ZACCAGNINI LUCIA, che la rappresenta e difende unitamente

all’avvocato PASINO ANGELO;

– ricorrente –

contro

C.R. C.F. (OMISSIS), CA.AN. IN

C. C.F. (OMISSIS), elettivamente domiciliati in ROMA,

VIA OVIDIO 20, presso lo studio dell’avvocato DELFINI FRANCESCA, che

li rappresenta e difende unitamente all’avvocato BERDON BOGDAN;

– controricorrenti –

e contro

T.G., + ALTRI OMESSI

;

– intimati –

avverso la sentenza n. 450/2007 della CORTE D’APPELLO di TRIESTE,

depositata il 28/06/2007;

udita la relazione della causa svolta nella pubblica udienza del

05/12/2011 dal Consigliere Dott. EMILIO MIGLIUCCI;

udito l’Avvocato Zaccagnini Lucia difensore della ricorrente che ha

chiesto l’accoglimento del ricorso;

udito l’Avv. Delfini Francesca difensore dei controricorrenti che ha

chiesto il rigetto del ricorso e deposita cartolina di ritorno della

notifica del ricorso;

udito il P.M. in persona del Sostituto Procuratore Generale Dott.

FUCCI Costantino che ha concluso per il rigetto del ricorso.

Fatto

SVOLGIMENTO DEL PROCESSO

1. T.M. esponeva che: per effetto del decreto di omologazione della separazione consensuale aveva acquistato dal marito S.D. l’appartamento con le relative parti comuni sito in (OMISSIS) di cui alla p.t. 43626 del C.C. di Trieste nonchè 2/25 pp.ii dell’autorimessa comune esistente al piano cantinato di cui alla p.t. 43627;

il marito S. aveva acquistato il suddetto cespite da Ch.Gi. al quale era pervenuto da V.B. e Ch.Ga. ai quali era stato venduto dal costruttore e originario unico proprietario del fabbricato, l’impresa di Costruzioni Edilzini s.a.s. di ing. Z.; quest’ultimo aveva apposto sulle pareti dell’autorimessa, in corrispondenza di ciascun posto-macchina, il numero di interno dell’appartamento;

che all’appartamento di proprietà dell’attrice, recante il numero 64, era stato assegnato uno spazio corrispondente a due posti auto;

peraltro, il proprio remoto dante causa aveva scambiato informalmente lo spazio relativo ai posti auto di sua spettanza con quello assegnato alla condomina S.C. contrassegnato con il numero relativo all’appartamento n. 22 corrispondente a un solo posto auto; che gli aventi causa da S.C., Ca.

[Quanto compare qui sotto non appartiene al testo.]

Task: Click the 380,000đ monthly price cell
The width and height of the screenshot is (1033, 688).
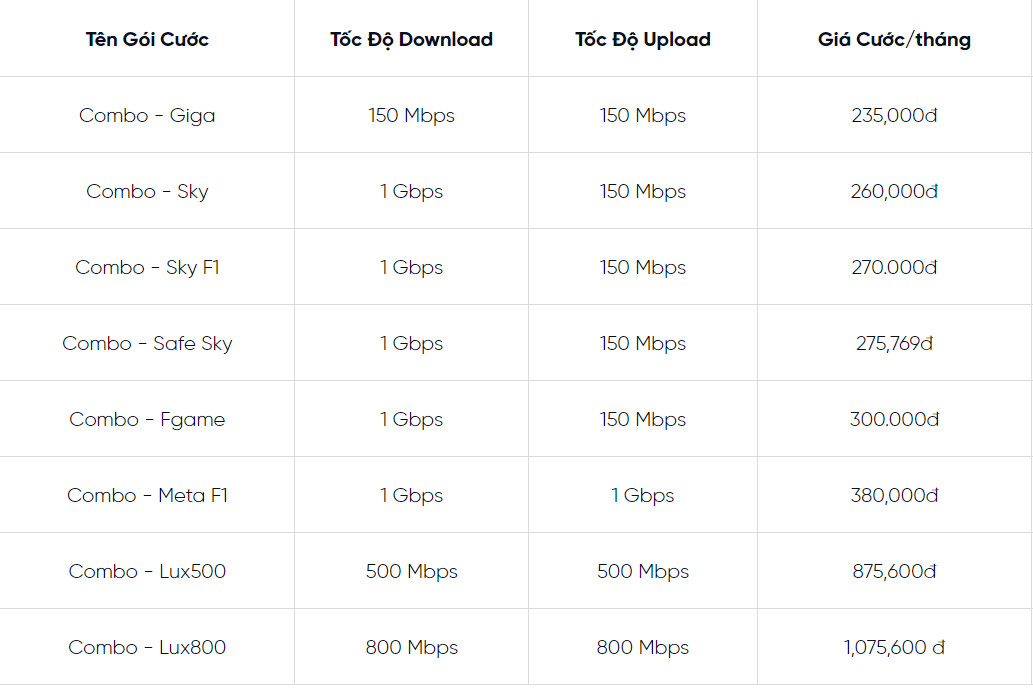Action: (894, 496)
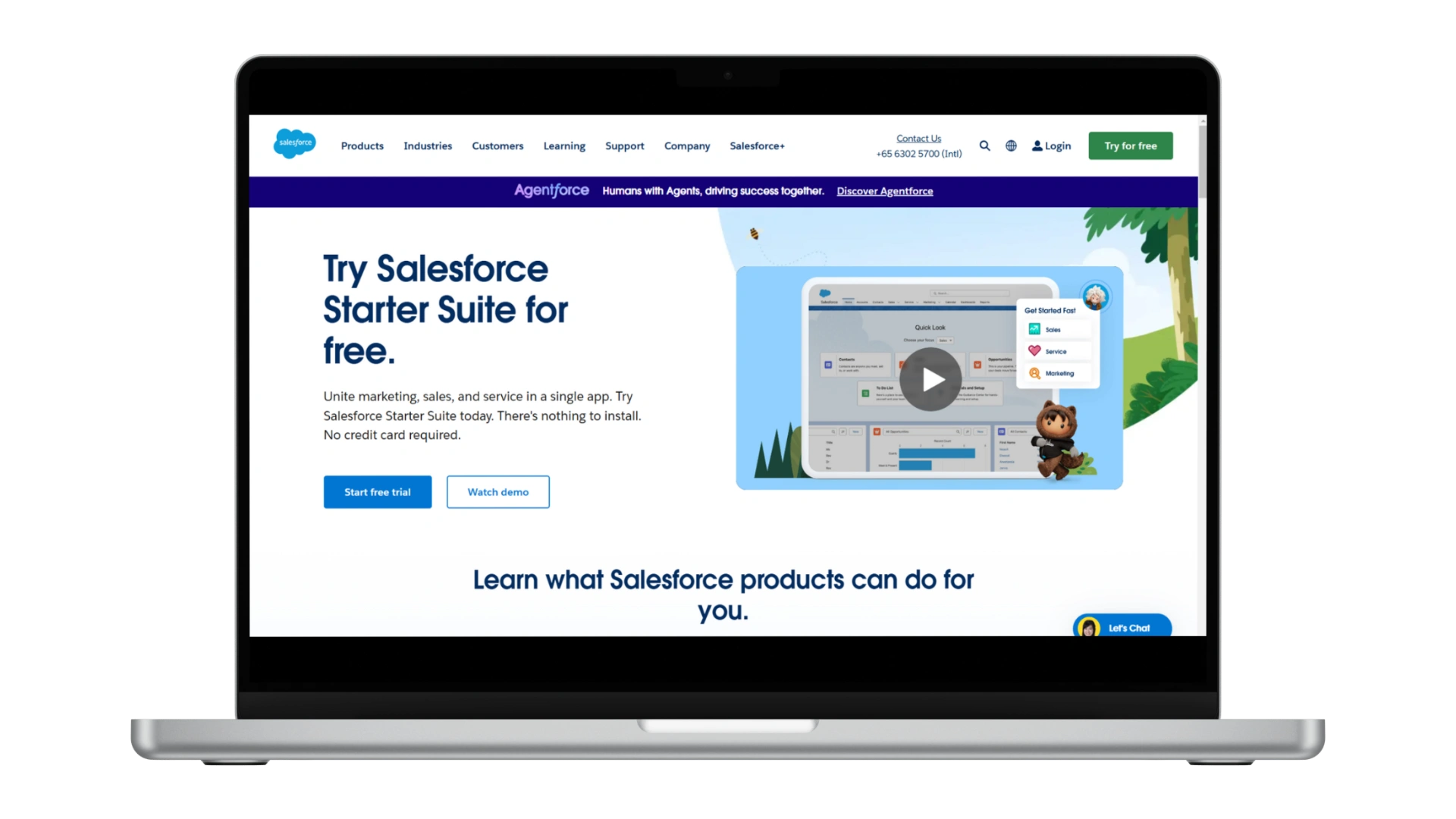The width and height of the screenshot is (1456, 819).
Task: Click the Discover Agentforce link
Action: click(x=884, y=191)
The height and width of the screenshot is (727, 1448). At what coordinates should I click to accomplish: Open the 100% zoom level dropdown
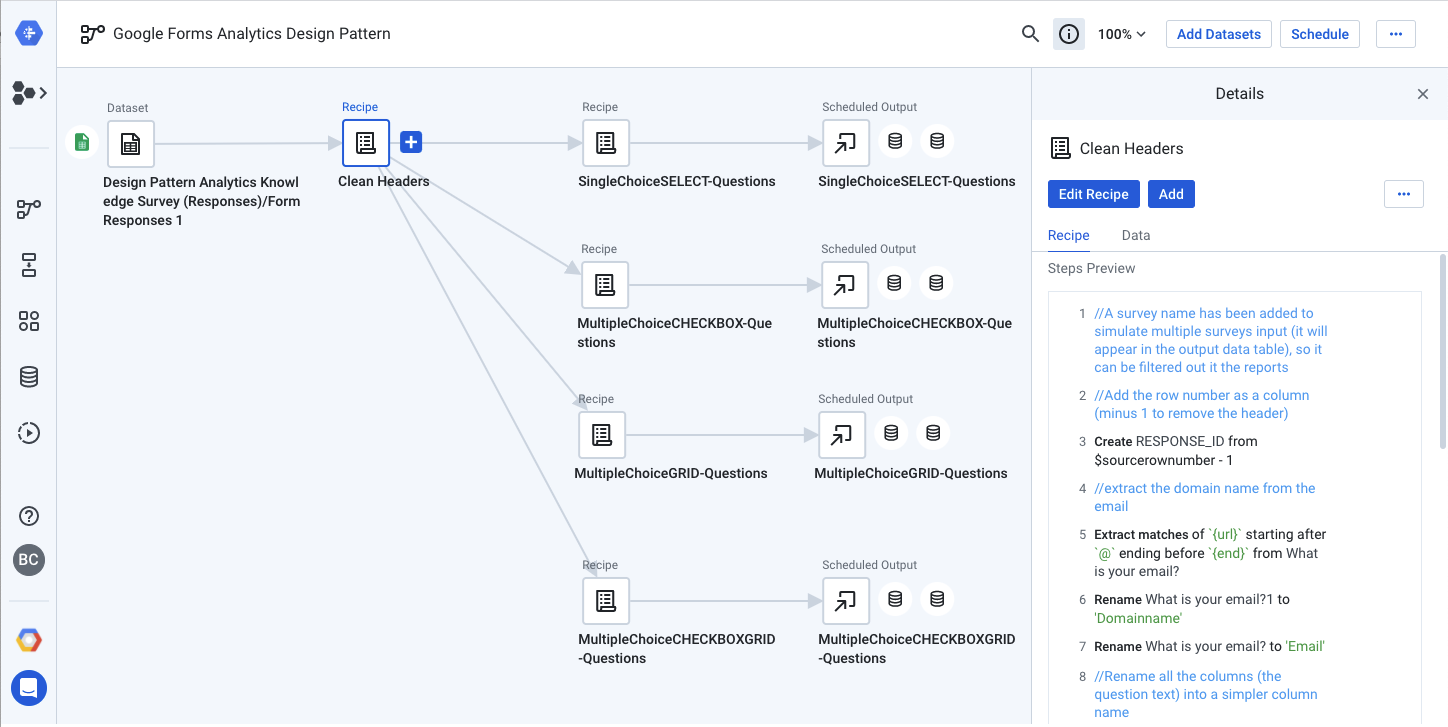[x=1121, y=34]
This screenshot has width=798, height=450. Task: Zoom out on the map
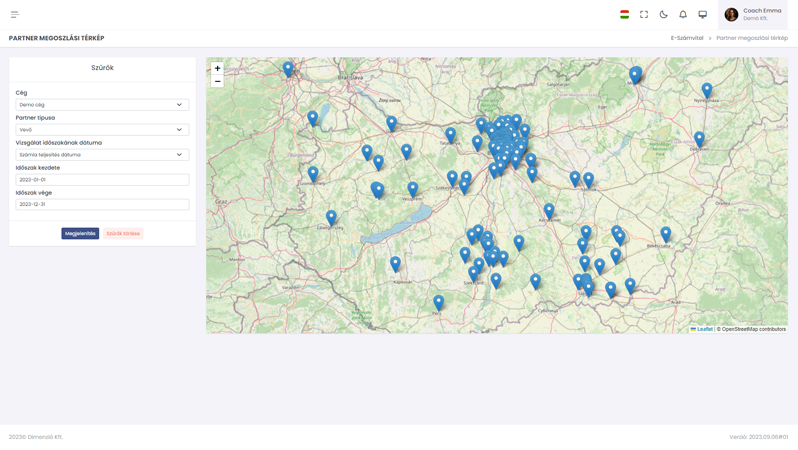tap(217, 82)
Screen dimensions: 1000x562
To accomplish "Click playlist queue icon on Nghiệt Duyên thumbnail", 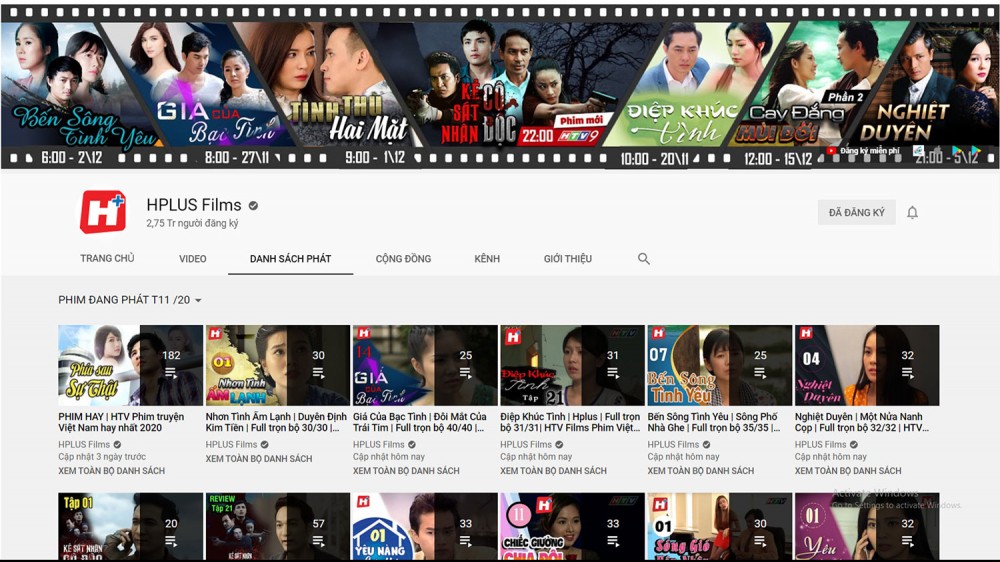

A. e C.R., pur ripetutamente sollecitati, non avevano inteso rilasciare lo spazio dell’autorimessa, pertinente all’appartamento di sua proprietà pari a due posti auto, e dai medesimi occupato, oltre al risarcimento dei danni.

Pertanto, la T. conveniva in giudizio davanti al Tribunale di Trieste Ca.An. e C.R. nonchè l’Amministratore del Condominio e gli altri condomini per sentire accertare il diritto di proprietà o, in via subordinata, il diritto all’uso dello spazio pari a due posti auto assegnatole dal costruttore e corrispondente alla quota di 2/25, lo scioglimento della comunione con l’attribuzione in suo favore dello spazio dell’autorimessa e la condanna della Ca. e del C. a rilasciarglielo oltre al risarcimento dei danni.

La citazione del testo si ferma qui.